Heute früh, kurz nach fünf, kam SZ Online mit dieser Enthüllung. Die Überschrift: „Sauerland bleibt unbehelligt“, die Unterüberschrift: „Keine Ermittlungen gegen Duisburgs Oberbürgermeister“, die Meldung beginnt mit: „Gegen den Duisburger Oberbürgermeister Adolf Sauerland (CDU) wird wegen der Katastrophe auf der Loveparade vorerst kein Ermittlungsverfahren eingeleitet.“ Um die Jahreswende herum wolle die Staatsanwaltschaft Duisburg ihre bislang gegen Unbekannt gerichteten Ermittlungen wegen fahrlässiger Tötung zu namentlichen machen. Diese werden sich dann laut SZ gegen „eine Reihe von Mitarbeitern von Veranstalter, Polizei und Stadt“ richten, aber eben nicht gegen Adolf Sauerland. Auch von Sauerland-Kritikern ist wiederholt öffentlich vorgetragen worden, dass der Oberbürgermeister zwar politisch für die Katastrophe verantwortlich sei, und deshalb folgerichtig hätte zurücktreten müssen, dass jedoch kaum anzunehmen sei, dass der Chef der Stadtverwaltung persönlich mit den Details der Veranstaltungsplanung derart vertraut gewesen sei, dass sich daraus strafrechtliche Schuld ableiten ließe.

Adolf Sauerland hatte in den Monaten vor der Loveparade einen Großteil seiner Arbeitszeit der Vorbereitung dieser Veranstaltung gewidmet, nach dem 24. Juli jedoch häufig darauf hingewiesen, in dieser Sache „nichts unterschrieben“ zu haben. Sauerland stand wie kein Anderer für dieses Projekt. Er persönlich setzte alle Hebel in Bewegung, um die Finanzierungsengpässe im Vorfeld der Loveparade zu überwinden. Einwänden aus der Verwaltung, die die Loveparade aus Sicherheitsgründen für nicht genehmigungsfähig hielten, hielt der Duisburger Sicherheitsdezernent entgegen, dass der Oberbürgermeister die Durchführung der Veranstaltung wünsche. In der Duisburger Stadtverwaltung herrschte im Vorfeld ein Klima der Einschüchterung, in dem sich jegliche Kritik an der Loveparade verboten hatte. Wer dennoch wagte aufzubegehren, wurde negativ sanktioniert.

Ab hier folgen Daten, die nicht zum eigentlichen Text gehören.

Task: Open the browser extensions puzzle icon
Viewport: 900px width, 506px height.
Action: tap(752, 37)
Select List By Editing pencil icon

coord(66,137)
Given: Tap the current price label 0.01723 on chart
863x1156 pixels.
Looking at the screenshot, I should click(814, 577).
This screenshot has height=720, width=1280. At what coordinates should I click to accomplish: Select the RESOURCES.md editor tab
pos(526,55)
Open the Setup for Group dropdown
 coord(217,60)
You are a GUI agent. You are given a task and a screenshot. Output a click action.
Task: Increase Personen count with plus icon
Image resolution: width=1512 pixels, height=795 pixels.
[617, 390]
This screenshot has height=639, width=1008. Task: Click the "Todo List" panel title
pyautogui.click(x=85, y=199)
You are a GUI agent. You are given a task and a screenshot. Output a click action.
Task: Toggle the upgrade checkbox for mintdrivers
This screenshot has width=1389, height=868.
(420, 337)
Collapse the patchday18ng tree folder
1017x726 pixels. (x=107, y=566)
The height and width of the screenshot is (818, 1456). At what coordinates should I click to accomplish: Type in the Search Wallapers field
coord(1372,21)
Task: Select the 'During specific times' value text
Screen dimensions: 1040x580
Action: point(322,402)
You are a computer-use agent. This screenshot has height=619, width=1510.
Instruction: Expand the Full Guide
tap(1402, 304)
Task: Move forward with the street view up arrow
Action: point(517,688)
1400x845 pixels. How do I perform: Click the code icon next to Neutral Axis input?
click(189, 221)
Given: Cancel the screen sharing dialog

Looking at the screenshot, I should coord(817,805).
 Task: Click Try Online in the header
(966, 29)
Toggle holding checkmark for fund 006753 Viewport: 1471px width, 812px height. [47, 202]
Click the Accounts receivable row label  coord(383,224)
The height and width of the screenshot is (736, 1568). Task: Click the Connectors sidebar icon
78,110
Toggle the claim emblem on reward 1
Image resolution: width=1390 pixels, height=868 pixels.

Und dennoch: sollte Sauerlands Einlassung zutreffen, in dieser Sache „nichts unterschrieben“ zu haben, könnte es gut sein, dass für die Staatsanwaltschaft Duisburg überhaupt keine Möglichkeit besteht, gegen ihn namentlich zu ermitteln. Dass sie strafrechtlich gegen seine Dienstobliegenden ermitteln wird, dürfte für reichlich Empörung sorgen. Diese darf jedoch in einem Rechtsstaat niemanden interessieren. Dass allerdings schon zu einem recht frühen Zeitpunkt Zweifel an der Unabhängigkeit und Unbefangenheit der Staatsanwaltschaft Duisburg entstehen mussten, ist hier allerdings schon von Interesse. Nach der Katastrophe verzichtete die Behörde nämlich darauf, im Rathaus die Dokumente zur Loveparade vollständig sicherzustellen. Die Strafverfolger begnügten sich mit den von der Stadt zur Verfügung gestellten Aktenordnern. Wesentlicher als der Umstand, dass hier nicht alle Ordner rausgerückt wurden, ist die Tatsache, dass die Staatsanwaltschaft Duisburg sämtliches elektronisches Datenmaterial, also eMail-Korrespondenz, Notizen etc., unberücksichtigt ließ.

Ende August, immerhin auch schon ein Monat nach dem Ereignis, hinderte die Staatsanwaltschaft Duisburg die mit den polizeilichen Ermittlungen befasste Kölner Kripo an einer Razzia im Duisburger Rathaus. Am 26. September berichtete Focus Online: „Der Kölner Kripochef Norbert Wagner reiste vergeblich zum Leiter der Duisburger Ankläger. Verärgert registrierte die Polizei, dass die Staatsanwaltschaft Ende August die Stadt lediglich um die Herausgabe einiger Akten bat. Um den Krach zu vertuschen, soll die Justiz laut FOCUS sogar darauf gedrungen haben, den Durchsuchungswunsch der Polizei aus der Ermittlungsakte zu tilgen. Darauf wollte sich die Kriminalpolizei allerdings nicht einlassen.“ Schon am 8. September wurde auf einer Sitzung des Landtagsrechtsausschusses bekannt, dass die Staatsanwaltschaft Duisburg, die Ermittlungen zum Loveparade-Desaster am 24.Juli leitet, selbst an deren Vorbereitungen beteiligt war.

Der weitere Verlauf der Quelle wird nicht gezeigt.